Tingkatkan Kualitas Ruang Publik untuk Atasi Masalah Kelembaman Fisik

Salah satu yang hal yang dapat mengatasi masalah kelembaman fisik adalah membangun kebiasaan berjalan kaki. Indonesia perlu lebih mengkampanyekan berjalan kaki, sebagai aktivitas utama di dalam kota. Agar masyarakat pun lebih sehat dan sejahtera.

Dr. Prasetiyo menjelaskan ada beberapa hal yang perlu ditingkatkan perannya agar masyarakat semakin leluasa.
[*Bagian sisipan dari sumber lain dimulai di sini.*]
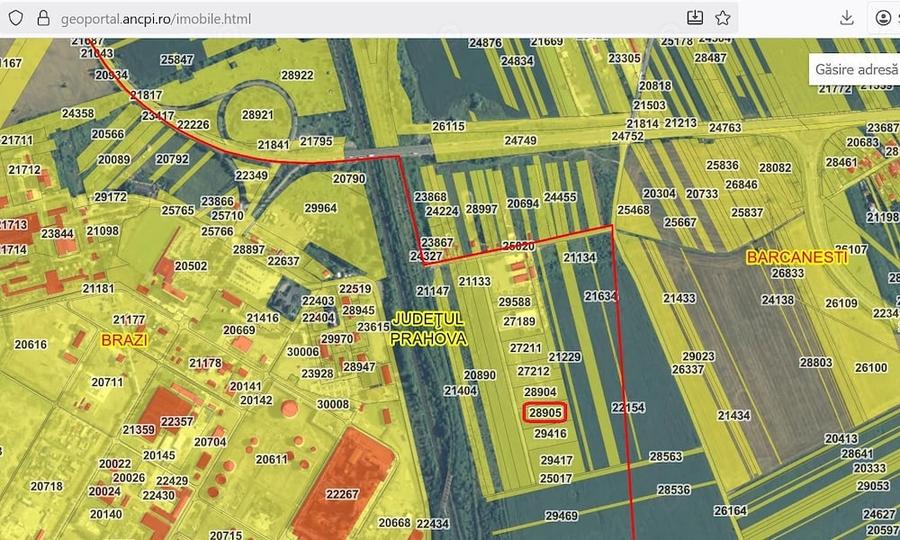This screenshot has width=900, height=540.
Task: Click the BARCANESTI locality label
Action: (x=797, y=257)
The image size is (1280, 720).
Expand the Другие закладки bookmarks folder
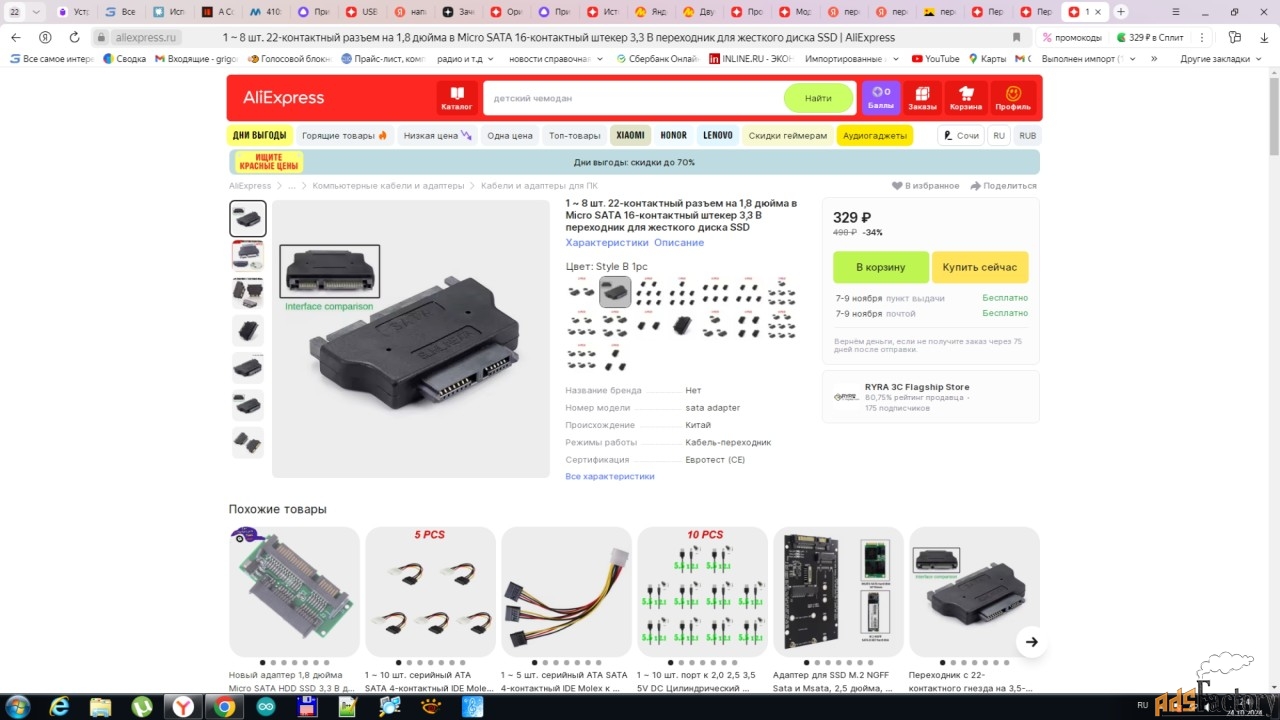(x=1214, y=59)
Pertama adalah soal kebijakan. "Keberpihakan dan pemberian insentive hendaknya diberikan pada moda transportasi yang dapat meningkatkan kesehatan bagi masyarakat, tidak menghasilkan polusi, dan berkelanjutan," ungkapnya.

Menurutnya kebijakan peraturan juga hendaknya mendukung serta memberikan perlindungan maksimal bagi non motorized transportation mode, seperti untuk pejalan kaki dan pengguna sepeda.

Kemudian yang perlu diperhatikan adalah kualitas ruang publik, yang hendaknya dibangun dengan material serta kualitas pekerjaan yang prima. Tujuannya untuk makin menjamin keberlanjutan serta keselamatan pengguna.

Lalu integrasi sistem jalur pejalan kaki dan sepeda yang juga perlu diperhatikan dalam perencanaan strategis pemanfaatan ruang publik. Dalam perencanaan transportasi perlu pula memasukkan fasilitas pejalan kaki serta sepeda sebagai salah satu moda transportasi yang terintegrasi dengan jaringan perkotaan.

Ruang publik juga perlu memiliki ambience atau suasana dan karakter yang menyenangkan bagi pejalan kaki. Salah satu unsur yang penting adalah dengan kehadiran pohon-pohon di sekitarnya.

Tak hanya dapat melindungi diri dari panas matahari, semakin teduh pepohonan juga dapat membangun suasana yang menyenangkan bagi para pejalan kaki. Sehingga mereka juga dapat beraktivitas lebih lama di ruang publik.

ITB sebagai perguruan tinggi yang juga mengusung eco-campus dapat menjadi wadah yang strategis bagi perubahan perilaku masyarakat untuk lebih aktif bergerak.

Selain itu, mengoptimalkan fungsi ruang publik juga dapat menjadi cara untuk masyarakat lebih termotivasi lebih banyak bergerak dan beraktivitas di ruangan terbuka.

Hal ini sejalan dengan ITB yang juga telah mendukung langkah Pemerintah Kota Bandung (Pemkot Bandung) dalam program revitalisasi Jalan Ganesa. Jalan Ganesa sendiri merupakan salah satu ruang hijau sekaligus kawasan pendidikan yang ada di Kota Bandung.

Kawasan hijau di Jalan Ganesa dan kampus ITB, tidak hanya dapat menjadi contoh ruang publik yang nyaman bagi masyarakat. Namun dapat membangun perubahan perilaku serta gaya hidup masyarakat yang lebih sehat. Selain itu, ruang hijau di sini pun dapat membuat masyarakat lebih nyaman beraktivitas serta bersosialisasi.